Les membres de la secte devaient s'adapter à deux idées: que la fin du monde allait arriver la nuit précédente, et que le monde continuerait d'exister après ce moment. Mais la dissonance cognitive générée par cette situation ne les a pas conduits à renoncer à leurs croyances. Simplement, Ils ont accueilli les nouvelles informations dont ils disposaient pour les faire rentrer dans leurs schémas, consacrant d'autant d'efforts à ce réajustement que la tension produite par la dissonance était forte.. C'est-à-dire que le fait d'avoir examiné tout un système de croyances pendant longtemps n'avait pas servi à les rendre personnes plus informées, mais les avait rendus incapables de reconnaître l'échec de leurs idées, ce qui implique de faire plus sacrifices.
Comme les membres de la secte avaient fait de nombreux sacrifices pour la communauté et le système de croyances qui y régnait, la manœuvre pour accommoder des informations contradictoires avec des idées initiales devait également être très radicale. Les membres de la secte ont commencé à croire beaucoup plus en leurs idées non pas parce qu'elles se sont avérées mieux expliquer réalité, mais à cause des efforts qui avaient été faits auparavant pour maintenir ces croyances flotter.
Depuis les années 1950, le modèle explicatif de la dissonance cognitive a été très utile pour expliquer le fonctionnement interne des sectes et des collectifs liés à l'obscurantisme et à la divination. En eux, les membres du groupe sont tenus de faire des sacrifices qui semblent de prime abord injustifiés, mais qui pourrait avoir du sens étant donné que leur existence même pourrait être le ciment qui maintient le communauté.
Au-delà de l'ésotérisme
Bien sûr, il n'est pas facile de trop s'identifier aux gens qui croient en l'apocalypse orchestrée par des forces extraterrestres et aux médiums qui ont des contacts télépathiques. avec les échelons supérieurs du règne intergalactique, mais il y a quelque chose dans l'histoire de Marian Keech et de ses disciples que, intuitivement, nous pouvons comprendre au quotidien. jour. Bien qu'il semble que les conséquences de nos actions et décisions soient liées à la manière dont nous modifions notre environnement et notre circonstances (avoir ou non un diplôme universitaire, acheter ou non cette maison, etc.), on peut aussi dire que ce que nous faisons, c'est construire un cadre idéologique qui nous maintient liés à des croyances, sans la capacité de manœuvrer entre elles de manière rationnelle.
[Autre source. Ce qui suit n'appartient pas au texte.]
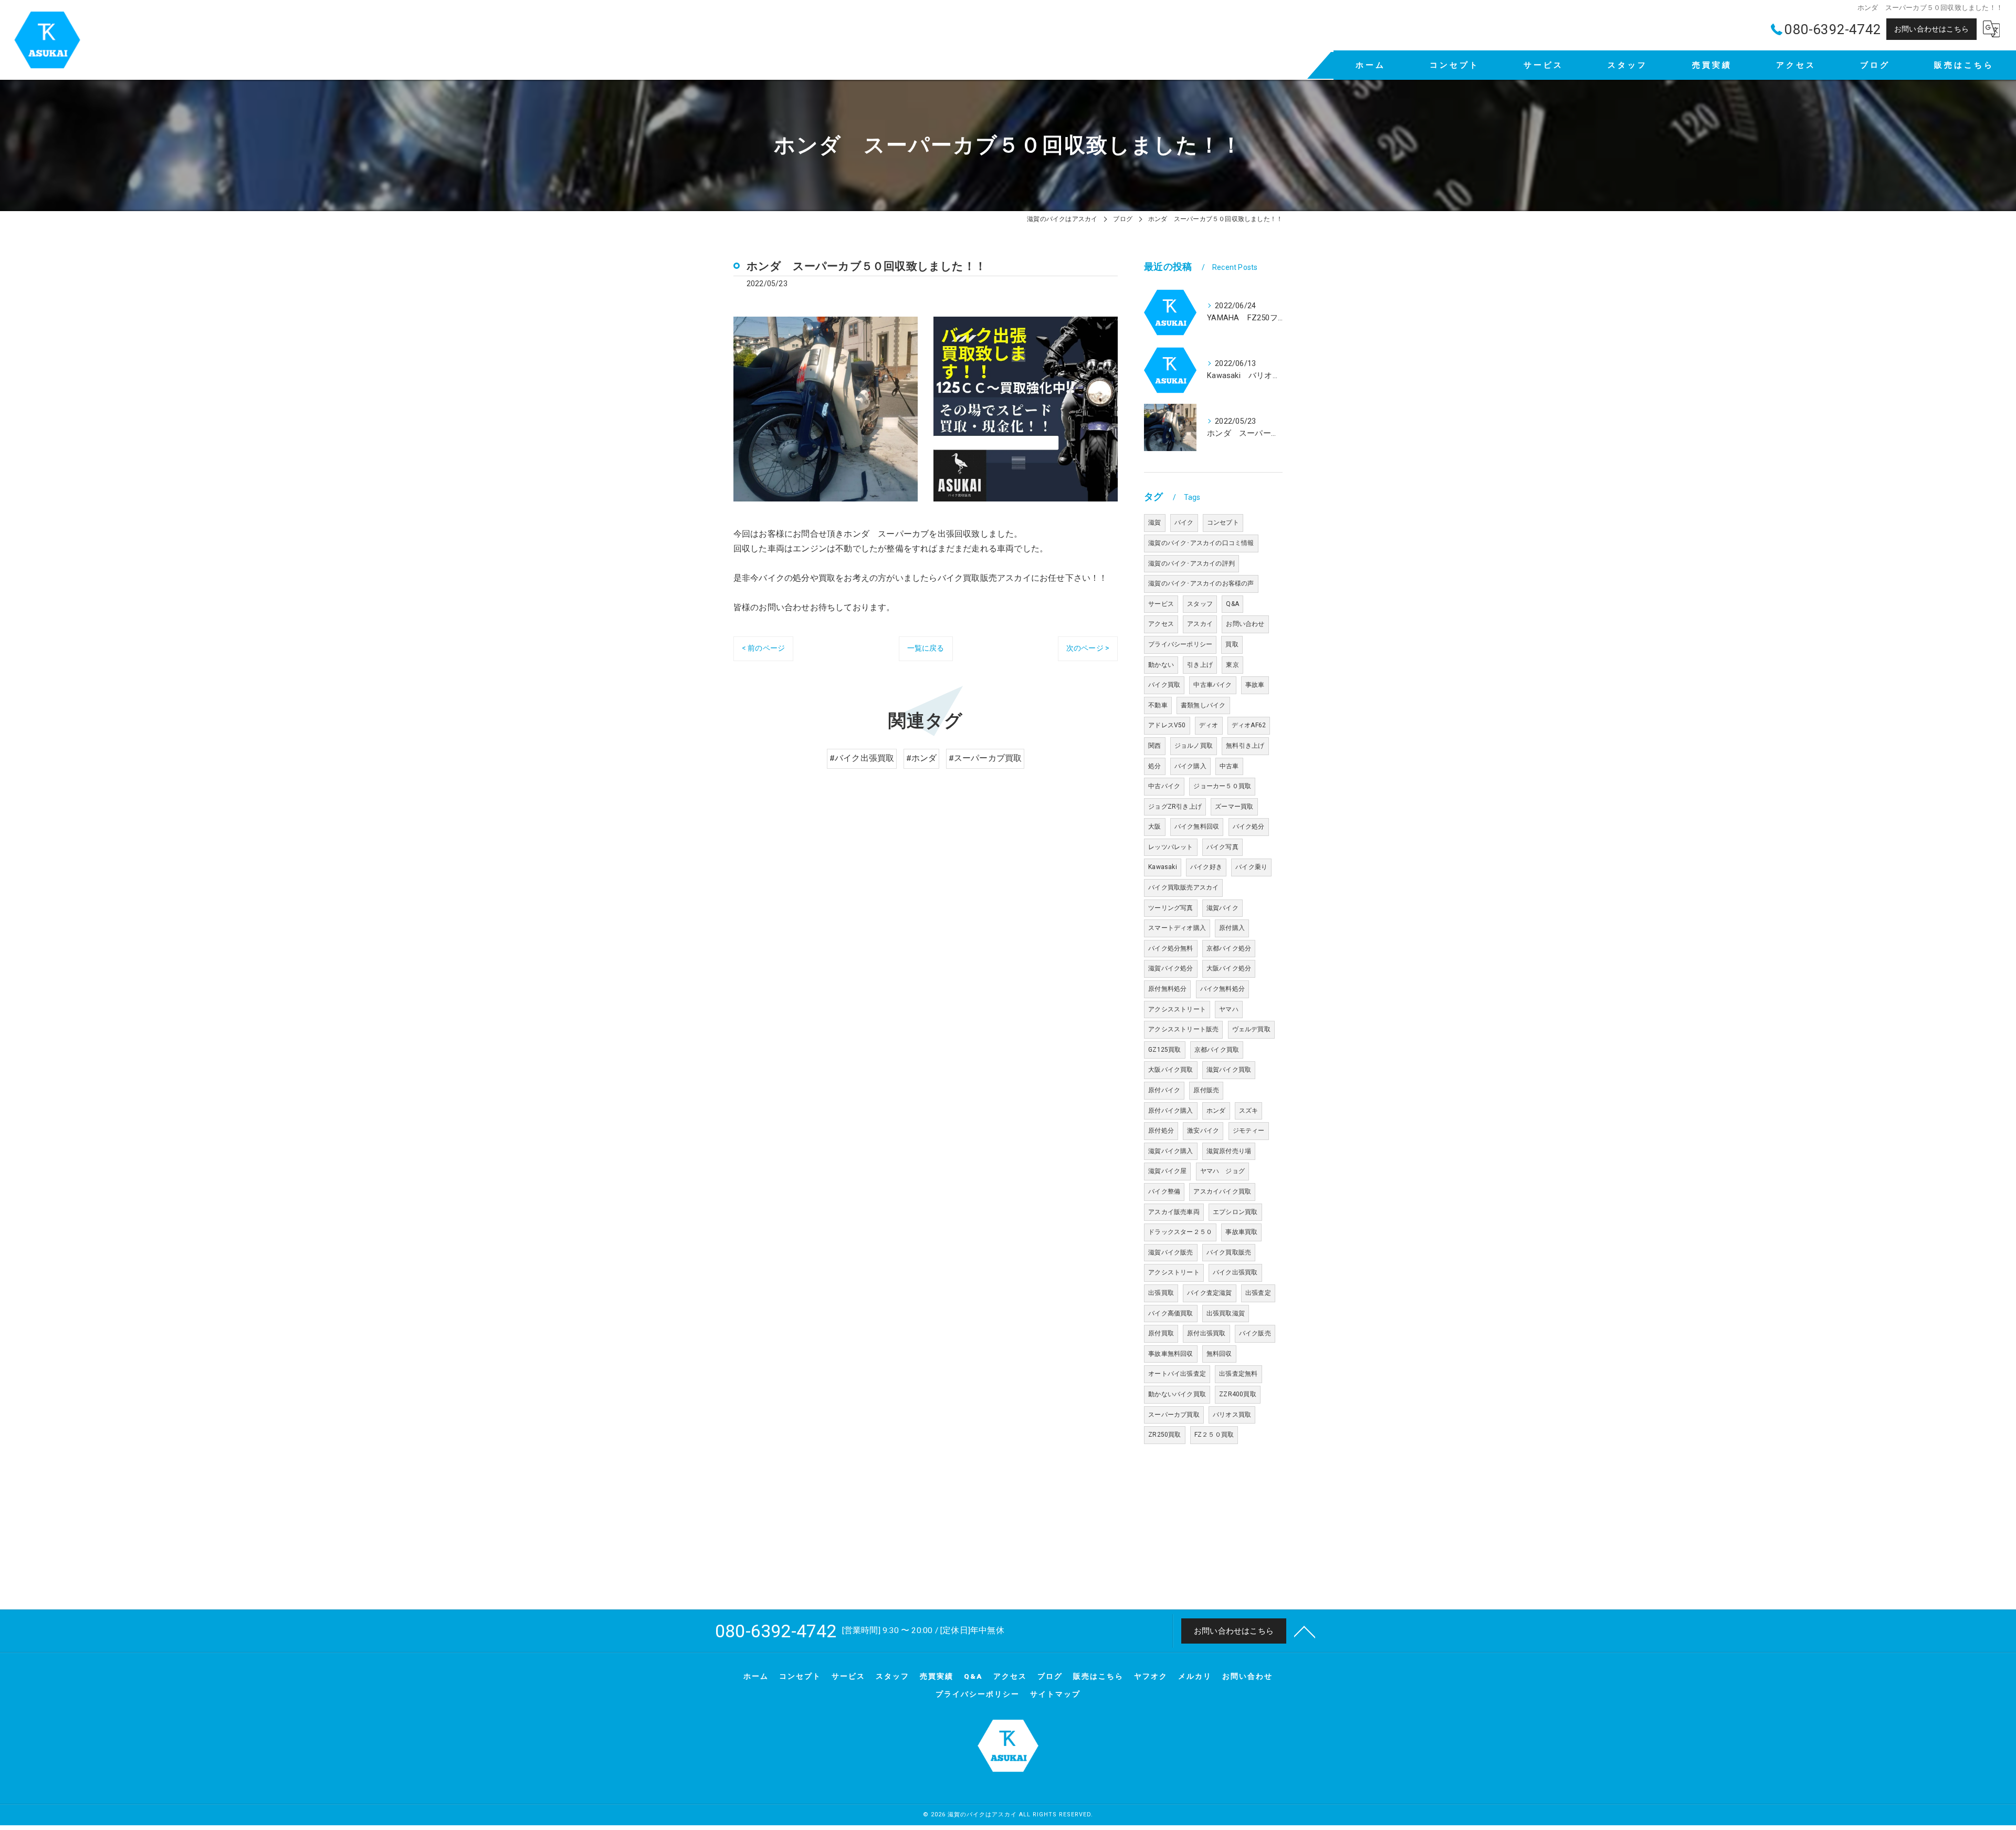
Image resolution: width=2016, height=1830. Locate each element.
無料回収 (1219, 1353)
Ceci, soit dit en passant, n'est pas quelque chose qui se produit seulement dans les sectes. En fait, il est très facile de trouver un lien entre le fonctionnement des dissonances cognitives et la manière dont elles portent les idéologies. politique et philosophique d'une manière non critique: Karl Popper soulignait déjà il y a longtemps que certains schémas explicatifs de la réalité, comme le psychanalyseIls sont si ambigus et flexibles qu'ils semblent ne jamais contredire les faits. C'est pourquoi l'étude de cas sur la secte Marian Keech est si précieuse: les conclusions que l'on peut en tirer dépassent le fonctionnement typique des cultes apolcalyptiques.
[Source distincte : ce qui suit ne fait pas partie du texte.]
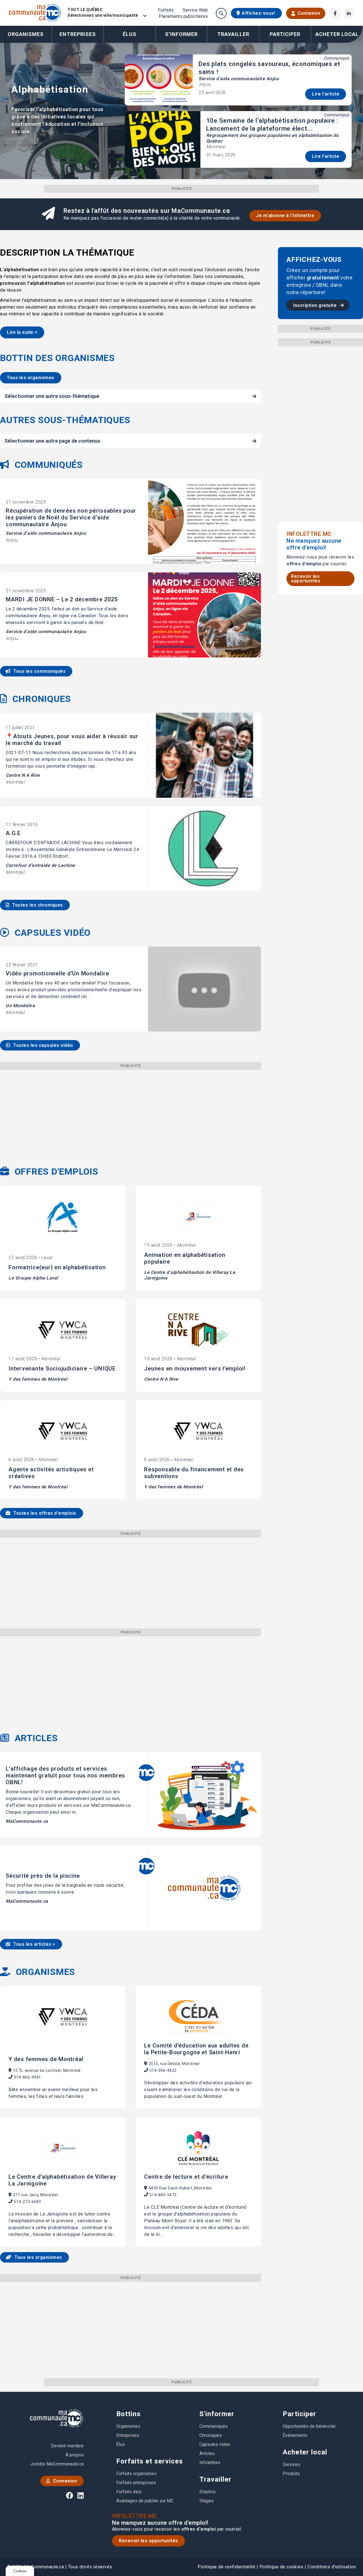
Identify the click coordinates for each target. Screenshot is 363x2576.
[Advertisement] (130, 1109)
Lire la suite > (22, 332)
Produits (291, 2473)
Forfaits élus (129, 2491)
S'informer (216, 2414)
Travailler (215, 2479)
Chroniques (210, 2435)
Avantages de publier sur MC (145, 2500)
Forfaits (166, 10)
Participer (299, 2414)
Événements (295, 2435)
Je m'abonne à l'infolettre (285, 215)
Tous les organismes (30, 377)
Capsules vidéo (214, 2444)
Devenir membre (67, 2445)
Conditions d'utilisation (331, 2566)
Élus (129, 34)
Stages (206, 2500)
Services (291, 2464)
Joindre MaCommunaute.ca (57, 2464)
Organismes (26, 34)
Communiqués (213, 2426)
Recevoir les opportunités (305, 578)
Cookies (20, 2571)
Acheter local (305, 2452)
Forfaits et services (149, 2461)
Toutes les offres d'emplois (44, 1513)
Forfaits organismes (136, 2473)
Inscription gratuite (315, 305)
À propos (75, 2455)
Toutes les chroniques (37, 905)
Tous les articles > (33, 1944)
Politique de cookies (281, 2566)
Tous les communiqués (39, 671)
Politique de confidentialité (226, 2566)
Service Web (195, 10)
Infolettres (209, 2462)
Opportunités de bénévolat (309, 2426)
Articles (207, 2453)
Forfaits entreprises (136, 2482)
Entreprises (78, 34)
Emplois (207, 2491)
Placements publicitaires (183, 16)
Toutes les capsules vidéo (42, 1045)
Savoir que nous pouvons si facilement tomber dans une sorte d'intégrisme par la dissonance est, bien sûr, une idée inconfortable. D'abord parce que cela nous fait prendre conscience que nous pourrions porter aveuglément des idées et des croyances qui sont en fait un frein. Mais surtout parce que le mécanisme psychologique étudié par Festinger peut nous amener à penser que nous ne sommes pas libres d'agir rationnellement en tant que personnes qui n'ont pas d'engagements envers certaines causes. En tant que juges qui peuvent prendre leurs distances par rapport à ce qui leur arrive et décider quelle est la sortie la plus raisonnable des situations. Car quelque chose est que, en psychologie sociale, on croit de moins en moins à la rationalité de l'être humain.